◆ **Task description**
Copy all the entries below exactly, but not the pictures.

(Extracted data entries)
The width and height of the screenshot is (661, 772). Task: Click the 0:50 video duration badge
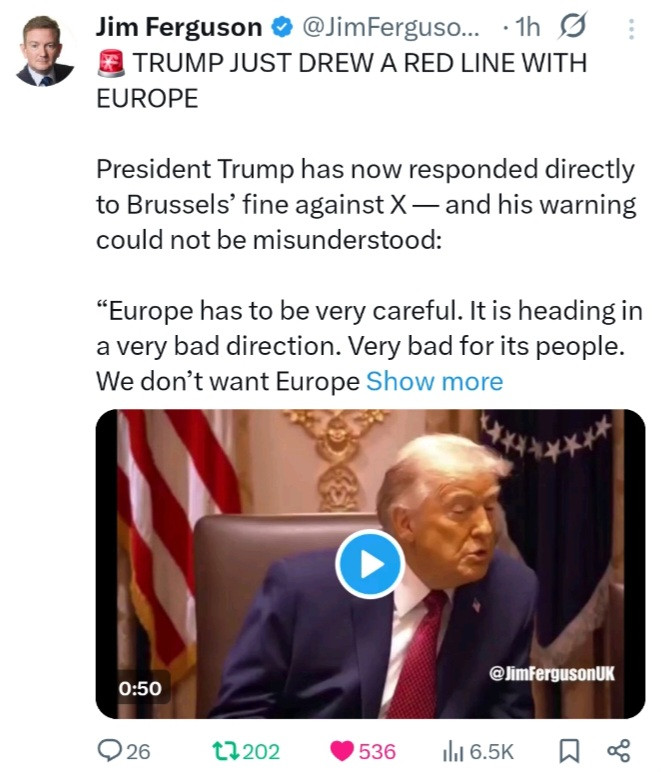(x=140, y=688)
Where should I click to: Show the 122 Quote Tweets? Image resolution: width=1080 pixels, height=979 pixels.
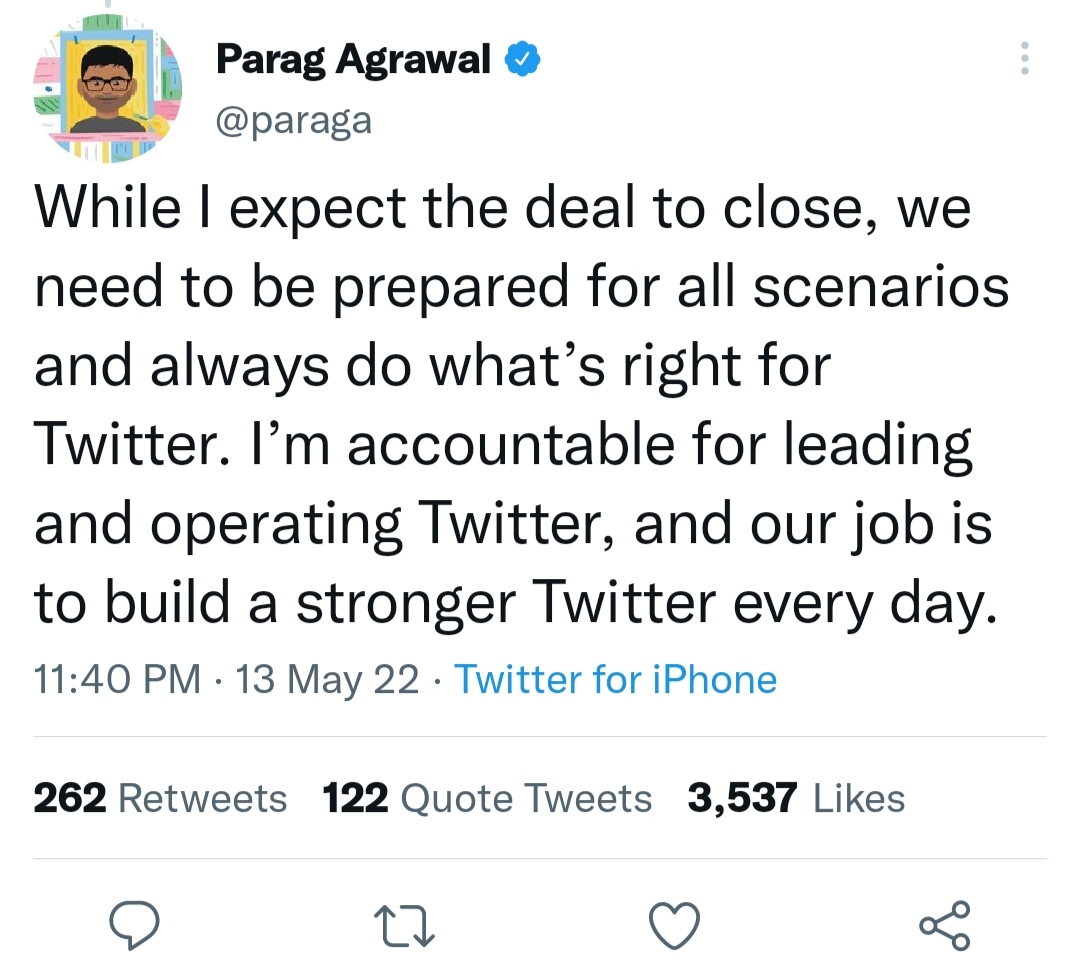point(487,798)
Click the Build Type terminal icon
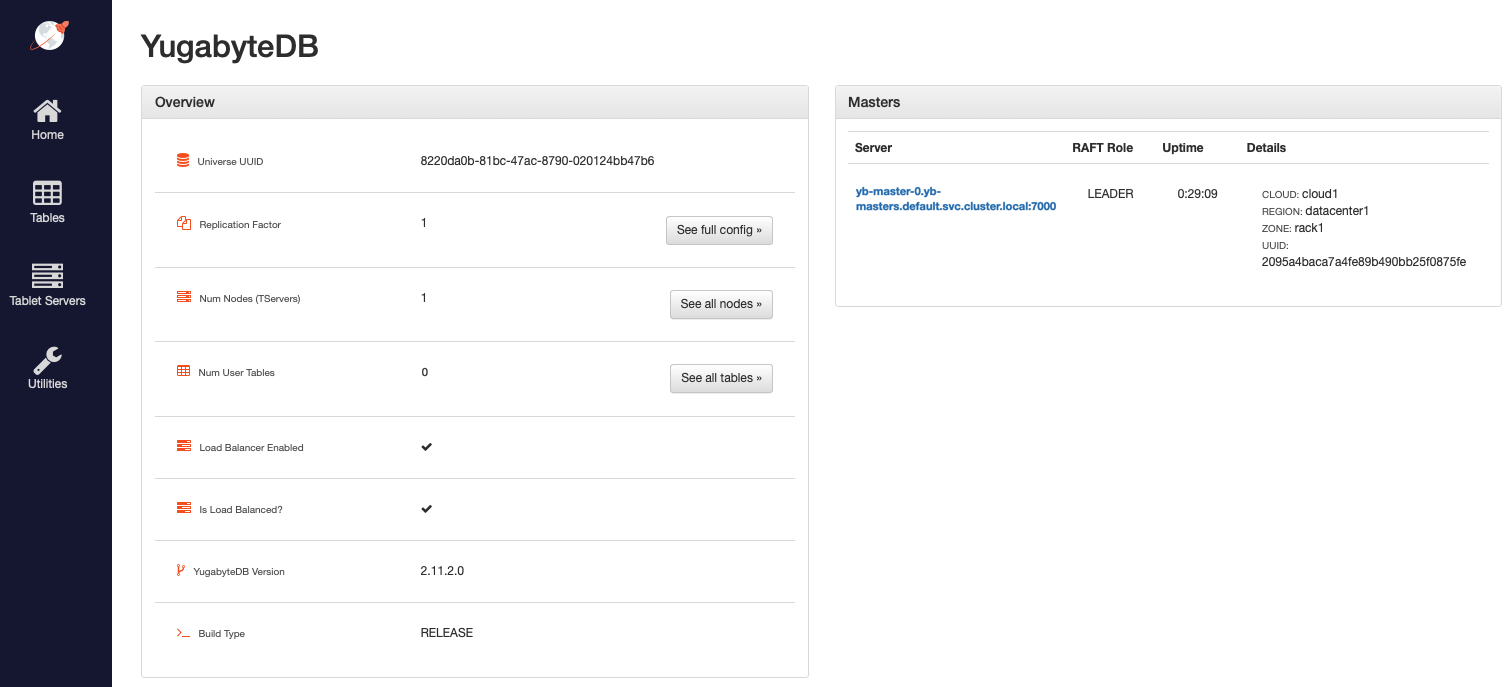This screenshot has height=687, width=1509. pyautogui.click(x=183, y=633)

◆ **Response area**
The width and height of the screenshot is (661, 772). Task: Click the 0:50 video duration badge
(x=140, y=688)
Where should I click to: Show the 122 Quote Tweets? Image resolution: width=1080 pixels, height=979 pixels.
point(487,798)
Click the Build Type terminal icon
This screenshot has height=687, width=1509. pyautogui.click(x=183, y=633)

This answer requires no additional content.